** Start Recorded information **
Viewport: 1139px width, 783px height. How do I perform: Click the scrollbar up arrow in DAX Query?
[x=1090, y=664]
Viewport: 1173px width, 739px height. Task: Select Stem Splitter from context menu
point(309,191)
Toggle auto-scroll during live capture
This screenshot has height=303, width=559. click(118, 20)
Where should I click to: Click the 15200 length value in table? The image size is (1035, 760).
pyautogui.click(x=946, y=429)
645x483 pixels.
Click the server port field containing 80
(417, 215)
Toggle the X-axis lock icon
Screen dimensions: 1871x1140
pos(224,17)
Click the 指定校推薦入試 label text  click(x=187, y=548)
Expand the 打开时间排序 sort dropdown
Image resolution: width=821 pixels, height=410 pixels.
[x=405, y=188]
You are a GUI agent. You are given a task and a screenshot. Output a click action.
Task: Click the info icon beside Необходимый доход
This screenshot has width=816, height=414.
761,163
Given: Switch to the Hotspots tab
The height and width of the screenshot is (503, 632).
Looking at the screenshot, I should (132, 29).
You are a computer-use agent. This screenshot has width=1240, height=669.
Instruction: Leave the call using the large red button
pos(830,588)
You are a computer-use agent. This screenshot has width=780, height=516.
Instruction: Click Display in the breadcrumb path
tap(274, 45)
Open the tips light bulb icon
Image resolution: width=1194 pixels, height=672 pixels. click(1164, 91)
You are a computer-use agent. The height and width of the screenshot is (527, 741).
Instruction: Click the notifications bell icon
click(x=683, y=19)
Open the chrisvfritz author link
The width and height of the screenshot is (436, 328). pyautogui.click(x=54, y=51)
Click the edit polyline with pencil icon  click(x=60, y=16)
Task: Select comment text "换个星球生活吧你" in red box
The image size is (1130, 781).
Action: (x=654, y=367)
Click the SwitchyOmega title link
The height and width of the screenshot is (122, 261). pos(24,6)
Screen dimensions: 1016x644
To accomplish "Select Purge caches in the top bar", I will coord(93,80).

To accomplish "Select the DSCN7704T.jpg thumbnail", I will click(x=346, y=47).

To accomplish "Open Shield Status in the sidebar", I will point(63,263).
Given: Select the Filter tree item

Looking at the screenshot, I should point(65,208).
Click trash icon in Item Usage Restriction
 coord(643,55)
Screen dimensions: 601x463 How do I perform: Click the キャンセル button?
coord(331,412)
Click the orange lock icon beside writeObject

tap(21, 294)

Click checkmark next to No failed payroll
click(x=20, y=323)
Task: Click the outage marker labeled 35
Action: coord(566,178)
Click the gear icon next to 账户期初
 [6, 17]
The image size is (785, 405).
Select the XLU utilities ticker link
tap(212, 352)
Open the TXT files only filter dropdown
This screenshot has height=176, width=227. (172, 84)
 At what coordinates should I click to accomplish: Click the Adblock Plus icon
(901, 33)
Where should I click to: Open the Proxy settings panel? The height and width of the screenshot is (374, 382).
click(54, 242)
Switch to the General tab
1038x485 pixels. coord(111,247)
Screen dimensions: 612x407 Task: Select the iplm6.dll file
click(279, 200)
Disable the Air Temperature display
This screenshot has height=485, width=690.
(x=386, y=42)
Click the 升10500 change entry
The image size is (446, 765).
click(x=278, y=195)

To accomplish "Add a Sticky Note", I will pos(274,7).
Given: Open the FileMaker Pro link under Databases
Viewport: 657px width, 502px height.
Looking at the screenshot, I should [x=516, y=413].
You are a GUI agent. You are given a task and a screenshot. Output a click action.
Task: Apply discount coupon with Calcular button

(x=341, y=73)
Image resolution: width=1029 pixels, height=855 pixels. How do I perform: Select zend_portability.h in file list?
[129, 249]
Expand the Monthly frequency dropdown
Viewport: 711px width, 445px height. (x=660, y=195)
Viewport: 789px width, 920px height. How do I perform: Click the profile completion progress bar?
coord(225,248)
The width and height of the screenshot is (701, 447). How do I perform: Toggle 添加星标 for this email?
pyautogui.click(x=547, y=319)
** End Recorded information **
List each line of the rows above that contains the word "Where", copying every such line in full.

Where should I click to: Click the 15200 length value in table? The image size is (1035, 760).
Where should I click to: Open the Proxy settings panel? The height and width of the screenshot is (374, 382).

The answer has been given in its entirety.